SOURCE MATERIAL —
──────
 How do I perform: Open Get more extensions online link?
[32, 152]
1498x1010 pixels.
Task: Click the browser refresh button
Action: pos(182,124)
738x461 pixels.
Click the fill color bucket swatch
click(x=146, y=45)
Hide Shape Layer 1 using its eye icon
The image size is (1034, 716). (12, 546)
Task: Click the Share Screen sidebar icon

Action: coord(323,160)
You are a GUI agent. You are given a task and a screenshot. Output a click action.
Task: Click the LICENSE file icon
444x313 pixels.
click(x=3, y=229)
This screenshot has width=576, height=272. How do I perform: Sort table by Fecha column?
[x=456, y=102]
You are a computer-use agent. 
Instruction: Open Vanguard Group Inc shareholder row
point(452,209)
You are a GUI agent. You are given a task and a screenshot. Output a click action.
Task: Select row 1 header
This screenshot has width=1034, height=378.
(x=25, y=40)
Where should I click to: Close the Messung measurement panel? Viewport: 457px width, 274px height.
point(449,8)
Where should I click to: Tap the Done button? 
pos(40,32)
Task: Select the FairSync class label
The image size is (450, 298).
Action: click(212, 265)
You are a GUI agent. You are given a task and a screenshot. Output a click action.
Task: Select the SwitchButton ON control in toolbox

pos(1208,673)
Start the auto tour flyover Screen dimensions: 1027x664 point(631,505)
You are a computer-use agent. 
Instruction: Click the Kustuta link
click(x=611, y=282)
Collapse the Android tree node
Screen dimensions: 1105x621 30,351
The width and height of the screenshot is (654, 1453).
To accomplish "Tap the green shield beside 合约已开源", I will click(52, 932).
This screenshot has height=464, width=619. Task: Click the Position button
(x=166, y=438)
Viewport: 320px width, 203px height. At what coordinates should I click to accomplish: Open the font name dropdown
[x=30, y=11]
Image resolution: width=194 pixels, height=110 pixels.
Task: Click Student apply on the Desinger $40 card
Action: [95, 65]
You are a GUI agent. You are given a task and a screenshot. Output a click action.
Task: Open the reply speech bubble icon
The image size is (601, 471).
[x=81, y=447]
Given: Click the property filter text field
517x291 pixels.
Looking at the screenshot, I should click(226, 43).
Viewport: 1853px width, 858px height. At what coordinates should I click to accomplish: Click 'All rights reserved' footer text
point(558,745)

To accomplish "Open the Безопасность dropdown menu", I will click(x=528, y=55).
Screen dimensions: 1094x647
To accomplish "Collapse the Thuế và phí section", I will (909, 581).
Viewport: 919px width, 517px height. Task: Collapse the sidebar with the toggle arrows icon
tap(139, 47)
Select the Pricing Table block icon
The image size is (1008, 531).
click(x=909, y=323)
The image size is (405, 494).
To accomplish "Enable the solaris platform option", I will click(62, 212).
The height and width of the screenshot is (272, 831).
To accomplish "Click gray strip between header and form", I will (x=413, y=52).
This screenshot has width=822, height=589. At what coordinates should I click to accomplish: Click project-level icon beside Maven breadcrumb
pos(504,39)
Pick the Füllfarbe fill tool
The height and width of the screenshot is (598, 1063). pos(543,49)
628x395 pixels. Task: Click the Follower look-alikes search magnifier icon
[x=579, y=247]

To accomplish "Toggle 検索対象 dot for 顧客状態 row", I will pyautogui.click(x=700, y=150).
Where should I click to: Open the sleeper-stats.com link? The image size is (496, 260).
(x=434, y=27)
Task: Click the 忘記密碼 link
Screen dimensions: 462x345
──────
REQUIREMENT —
Copy each line of the listing verbatim.

WRITTEN SOLUTION —
 How do I perform: Open Get more extensions online link?
[32, 152]
1498x1010 pixels.
Task: Click the browser refresh button
Action: pos(182,124)
738x461 pixels.
Click the fill color bucket swatch
click(x=146, y=45)
Hide Shape Layer 1 using its eye icon
The image size is (1034, 716). (12, 546)
Task: Click the Share Screen sidebar icon

Action: coord(323,160)
You are a GUI agent. You are given a task and a screenshot. Output a click action.
Task: Click the LICENSE file icon
444x313 pixels.
click(x=3, y=229)
This screenshot has width=576, height=272. How do I perform: Sort table by Fecha column?
[x=456, y=102]
You are a computer-use agent. 
Instruction: Open Vanguard Group Inc shareholder row
point(452,209)
You are a GUI agent. You are given a task and a screenshot. Output a click action.
Task: Select row 1 header
This screenshot has width=1034, height=378.
(x=25, y=40)
Where should I click to: Close the Messung measurement panel? Viewport: 457px width, 274px height.
point(449,8)
Where should I click to: Tap the Done button? 
pos(40,32)
Task: Select the FairSync class label
The image size is (450, 298).
Action: click(212, 265)
You are a GUI agent. You are given a task and a screenshot. Output a click action.
Task: Select the SwitchButton ON control in toolbox

pos(1208,673)
Start the auto tour flyover Screen dimensions: 1027x664 point(631,505)
You are a computer-use agent. 
Instruction: Click the Kustuta link
click(x=611, y=282)
Collapse the Android tree node
Screen dimensions: 1105x621 30,351
The width and height of the screenshot is (654, 1453).
To accomplish "Tap the green shield beside 合约已开源", I will click(52, 932).
This screenshot has height=464, width=619. Task: Click the Position button
(x=166, y=438)
Viewport: 320px width, 203px height. At what coordinates should I click to accomplish: Open the font name dropdown
[x=30, y=11]
Image resolution: width=194 pixels, height=110 pixels.
Task: Click Student apply on the Desinger $40 card
Action: [95, 65]
You are a GUI agent. You are given a task and a screenshot. Output a click action.
Task: Open the reply speech bubble icon
The image size is (601, 471).
[x=81, y=447]
Given: Click the property filter text field
517x291 pixels.
Looking at the screenshot, I should click(226, 43).
Viewport: 1853px width, 858px height. At what coordinates should I click to accomplish: Click 'All rights reserved' footer text
point(558,745)

To accomplish "Open the Безопасность dropdown menu", I will click(x=528, y=55).
Screen dimensions: 1094x647
To accomplish "Collapse the Thuế và phí section", I will (909, 581).
Viewport: 919px width, 517px height. Task: Collapse the sidebar with the toggle arrows icon
tap(139, 47)
Select the Pricing Table block icon
The image size is (1008, 531).
click(x=909, y=323)
The image size is (405, 494).
To accomplish "Enable the solaris platform option", I will click(62, 212).
The height and width of the screenshot is (272, 831).
To accomplish "Click gray strip between header and form", I will (x=413, y=52).
This screenshot has width=822, height=589. At what coordinates should I click to accomplish: Click project-level icon beside Maven breadcrumb
pos(504,39)
Pick the Füllfarbe fill tool
The height and width of the screenshot is (598, 1063). pos(543,49)
628x395 pixels. Task: Click the Follower look-alikes search magnifier icon
[x=579, y=247]

To accomplish "Toggle 検索対象 dot for 顧客状態 row", I will pyautogui.click(x=700, y=150).
Where should I click to: Open the sleeper-stats.com link? The image size is (496, 260).
(x=434, y=27)
Task: Click the 忘記密碼 link
Screen dimensions: 462x345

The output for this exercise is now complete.